Along those same lines…
We teach kids to do all sorts of things, but we don’t teach them to think about things in the inventive way — and why don’t we? It’s something you should be alert for from earliest childhood. You should be conscious that when you do devise something, when you fill a gap, you have invented. I’d love to see kids thinking in that way, and growing up to be adults that think in that way… that solve their own problems, and acquire stuff for themselves that they want, whether or not it can be bought off the shelf.” — Saving the Inventive Way of Life @ InventiveMax
In that same vein, I shared this quote:
“Thinking means concentrating on one thing long enough to develop an idea about it. Not learning other people’s ideas, or memorizing a body of information, however much those may sometimes be useful. Developing your own ideas. In short, thinking for yourself.” — William Deresiewicz
We could save a lot of time — and increase our learning ROI exponentially — if we just paused before selecting an activity for our kids and opted instead to make choices that allow them to develop their own ideas.
 
I loved this article on how positivity and generosity relate to succeeding in life — and if you’ve read Heather’s post about me then you know where I fall on this subject as well:
The greatest untapped source of motivation … is a sense of service to others; focusing on the contribution of our work to other peoples’ lives has the potential to make us more productive than thinking about helping ourselves.” — Is Giving the Secret to Getting Ahead? @ The New York Times
I have much to say on this subject but I think I’ll write a post about it.
 
Shelli wrote a post about doing PBH this week and identified the key principles as she sees them:
“[A]ll these elements work together to create this lifestyle of learning. Project-based homeschooling is like putting together a puzzle. It doesn’t matter which piece you start with, but as you lay them all on the table, you’ll start to see how they fit together to make the whole picture.” — What Is Project-Based Homeschooling? @ Mama of Letters
And now I want to share with you a testimonial from the PBH forum — I hope you find it inspiring!

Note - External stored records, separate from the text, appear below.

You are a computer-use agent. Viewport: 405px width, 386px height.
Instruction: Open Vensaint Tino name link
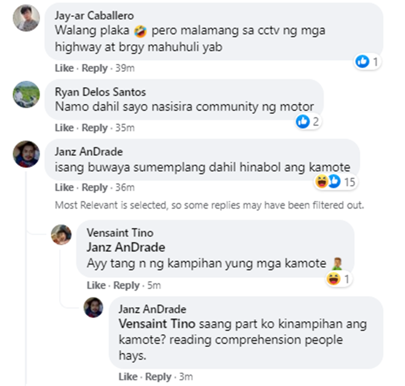coord(120,232)
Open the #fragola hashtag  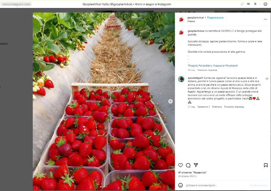click(x=193, y=66)
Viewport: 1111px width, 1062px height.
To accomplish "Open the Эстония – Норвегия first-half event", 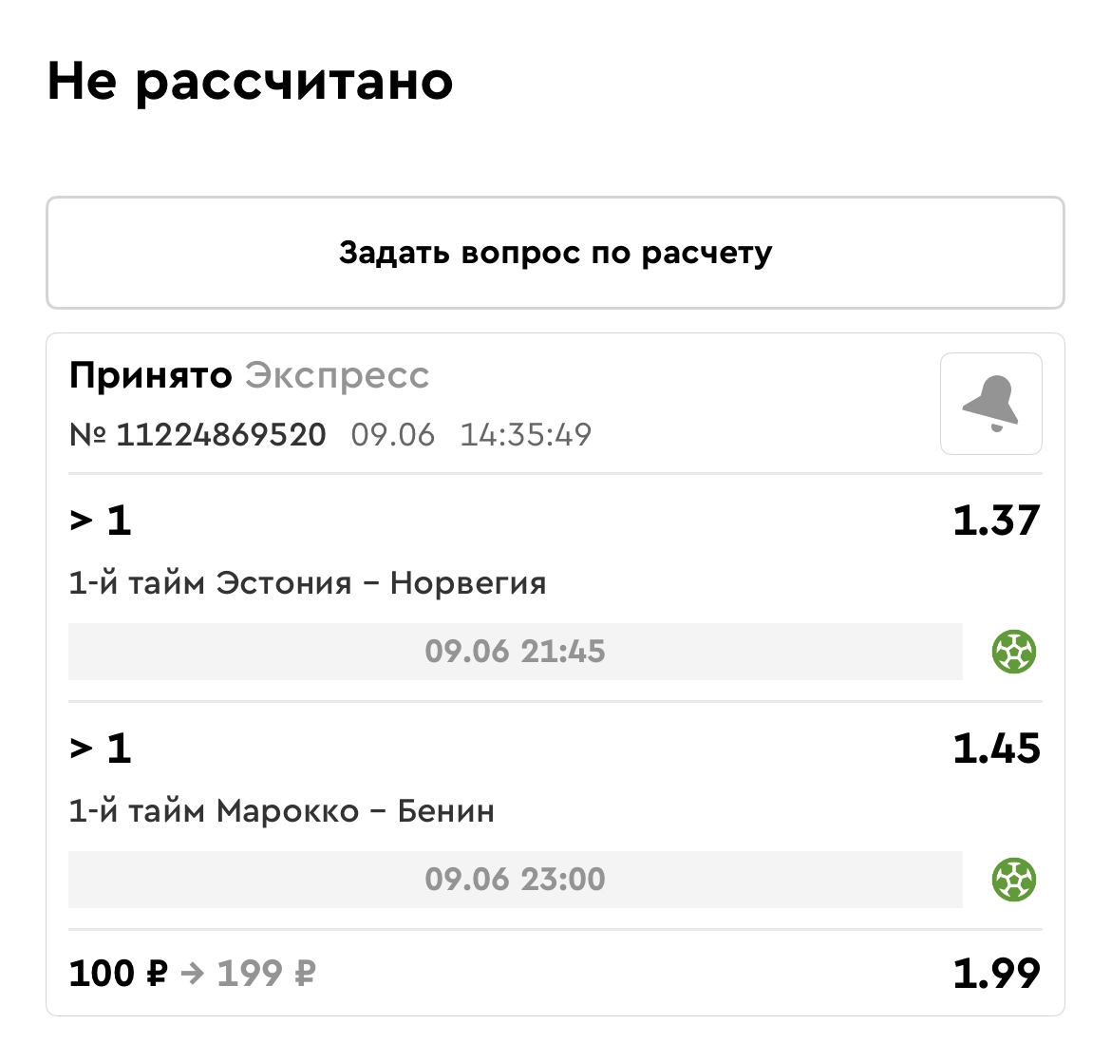I will 307,582.
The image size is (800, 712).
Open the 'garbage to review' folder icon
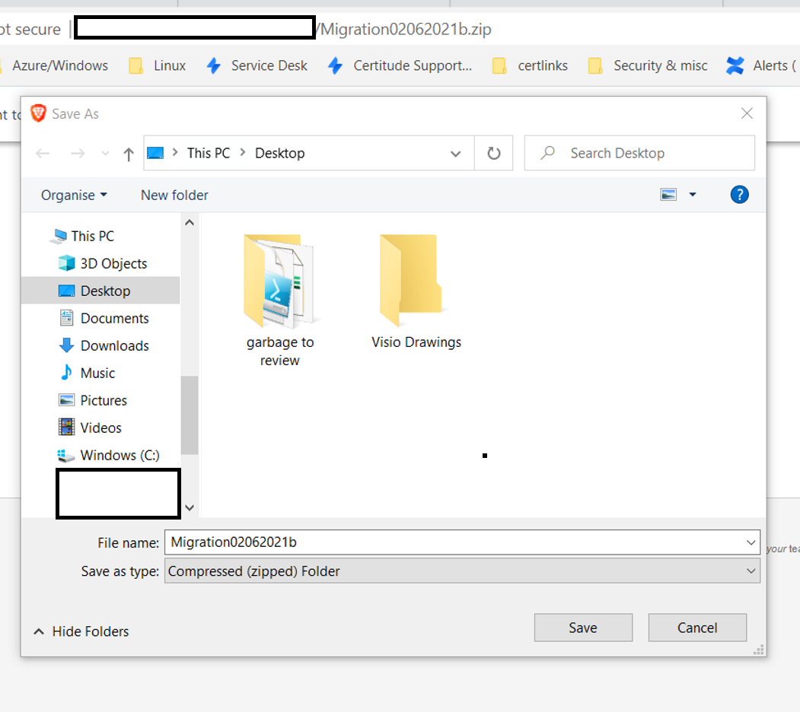tap(279, 280)
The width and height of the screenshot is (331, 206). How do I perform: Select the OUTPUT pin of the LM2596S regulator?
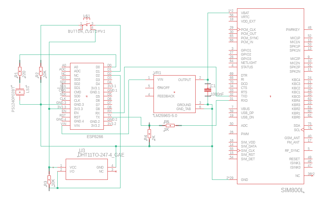click(x=184, y=80)
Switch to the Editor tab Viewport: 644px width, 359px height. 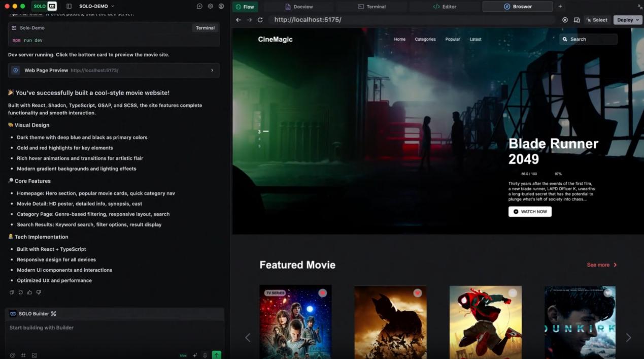[x=445, y=7]
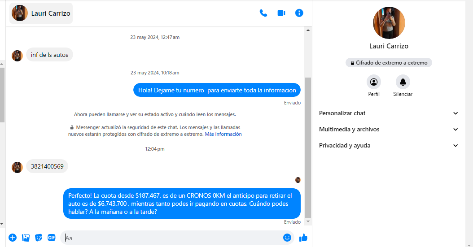Toggle Silenciar notifications bell
This screenshot has width=473, height=247.
click(x=403, y=82)
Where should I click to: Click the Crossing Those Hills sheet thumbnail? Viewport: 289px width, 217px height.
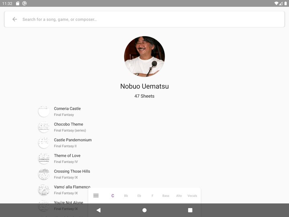click(x=44, y=174)
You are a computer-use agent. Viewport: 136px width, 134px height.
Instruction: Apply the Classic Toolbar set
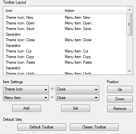click(94, 127)
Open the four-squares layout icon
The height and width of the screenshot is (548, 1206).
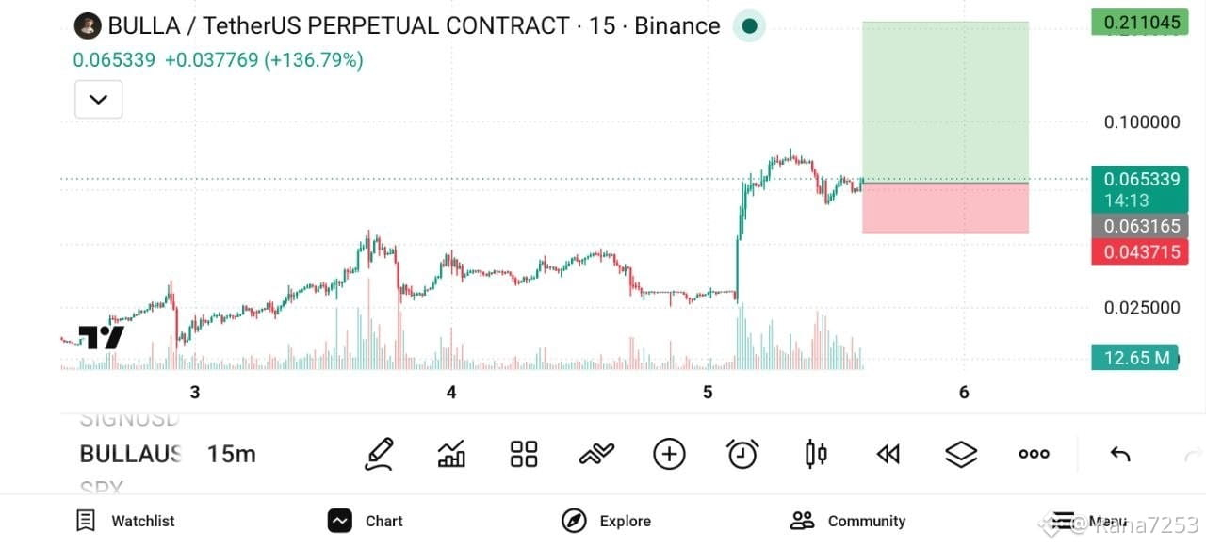(524, 454)
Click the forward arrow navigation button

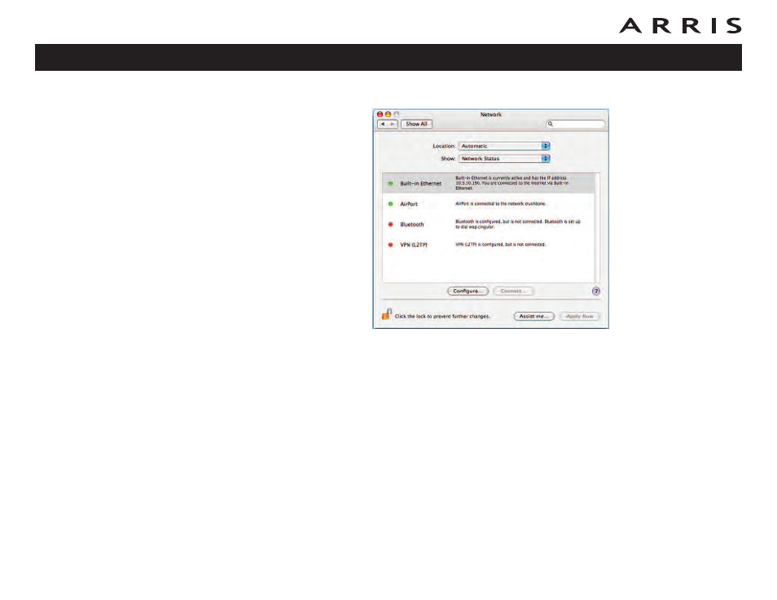[393, 124]
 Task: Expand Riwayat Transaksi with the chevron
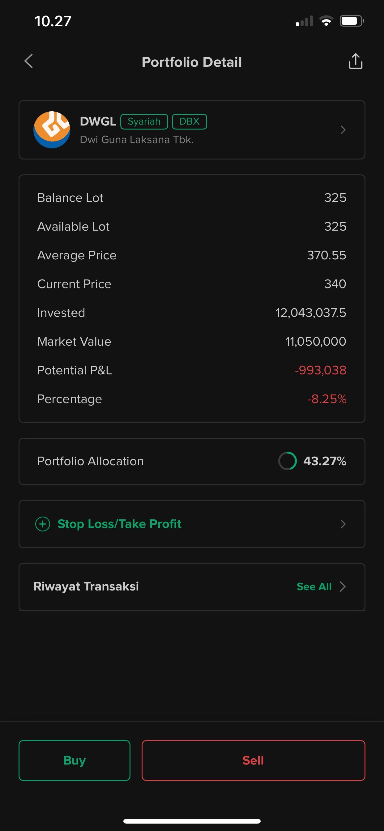343,586
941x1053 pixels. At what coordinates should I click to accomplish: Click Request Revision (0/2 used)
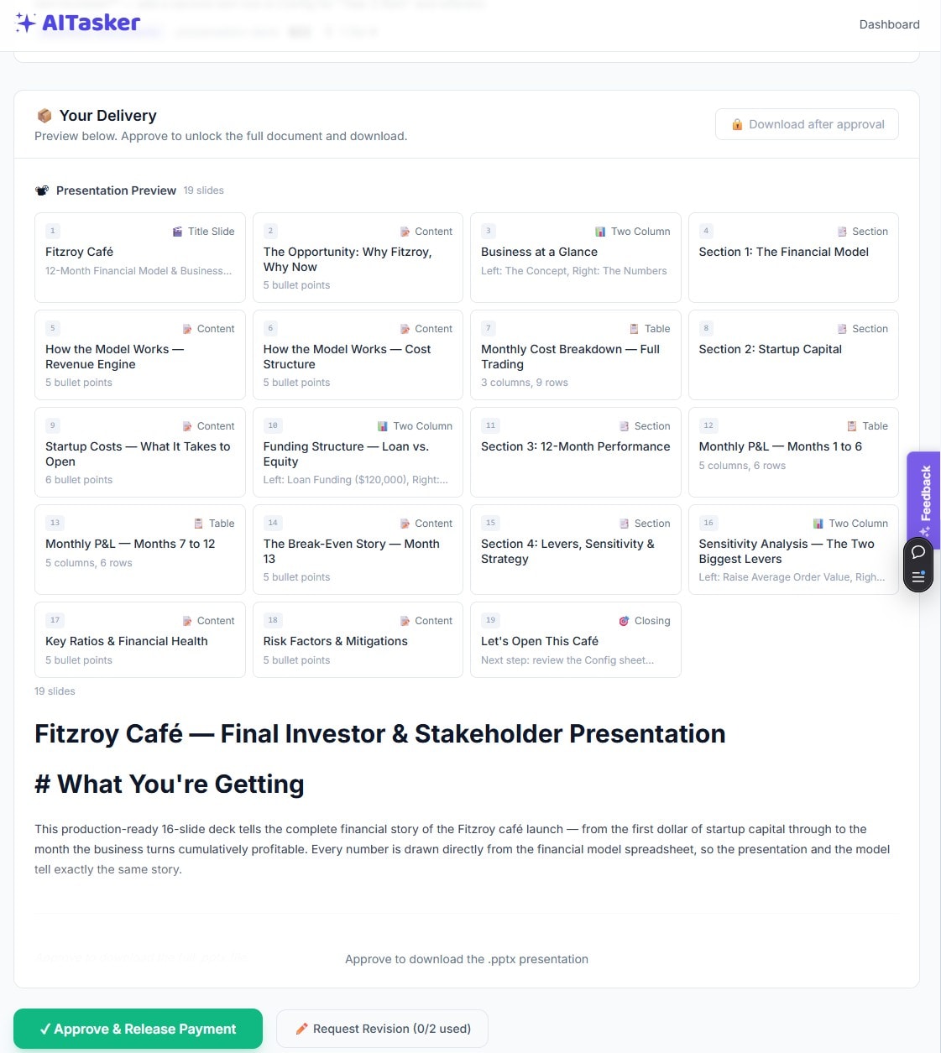click(382, 1029)
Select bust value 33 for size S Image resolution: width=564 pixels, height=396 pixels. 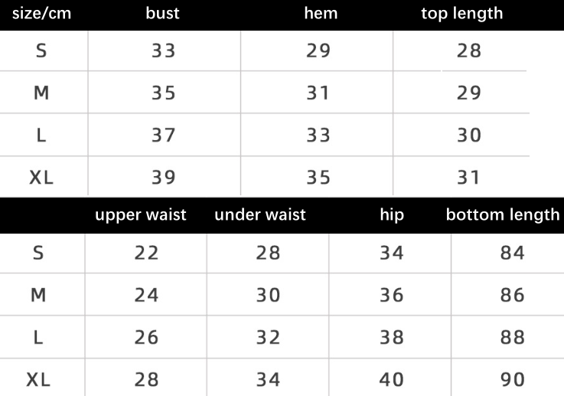coord(164,51)
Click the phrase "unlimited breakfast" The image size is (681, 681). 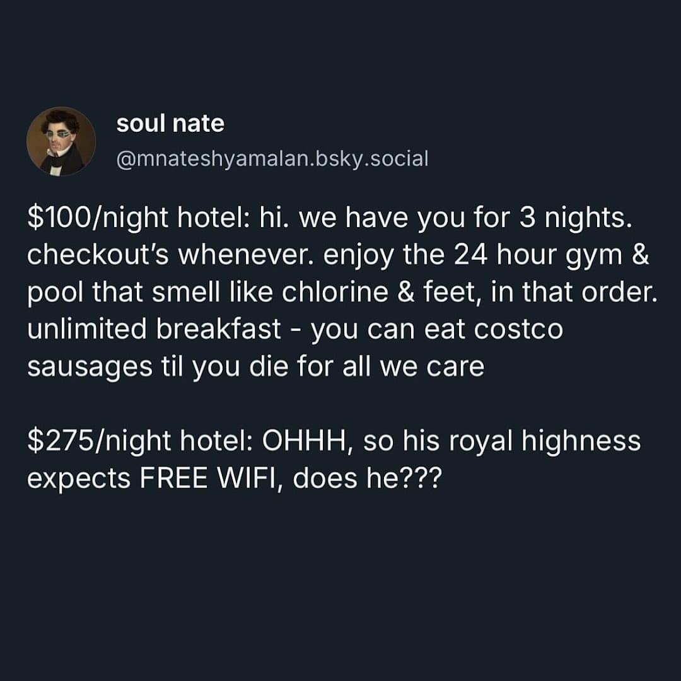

I started this PBH journey a few months ago with my 4 year old, and in my project notes and my questions on this forum, I can find records of me struggling with all the PBH things it seemed like he wasn’t doing. He didn’t focus on anything real, and then he didn’t identify questions or do research, and then he didn’t make things, and then he didn’t improve his work or problem solve, and then he didn’t share his knowledge, etc...

But now, after a few months, I don’t have anything to worry or complain about any more. My kid is just a regular kid, and neither he nor I do this PBH stuff perfectly. But I’m so impressed with how well it’s fallen together, and how much he’s been able to learn, and how it really does work like it says in the book. :)

We have some adult friends staying with us for a couple days, and seeing him share his knowledge of prehistoric creatures with them has really impressed me. He’ll walk over to the wall to show off his artwork (much more detailed than a few months ago), and talk about it … And when they have more questions, instead of just always making up an answer, he’ll go to one of his books, find the right page and research something … using the pictures and his memory. And he’s constantly pushing the edges of his knowledge and figuring out what can be looked up on Wikipedia or Google Images. …

I think my family is now thoroughly hooked on this approach.

Yes! Learning to mentor your children to become self-directed learners doesn’t happen overnight, but it is well worth the effort.
 
Thank you to everyone who has e-mailed, left an Amazon review of the book, or shared their small win in the forum — your feedback is immensely appreciated! Now go have a great weekend.

1 comment

Comment by Pamela @RedWhit... on March 30, 2013 at 12:38 PM

Such a great round up of comments. Thanks so much for sharing!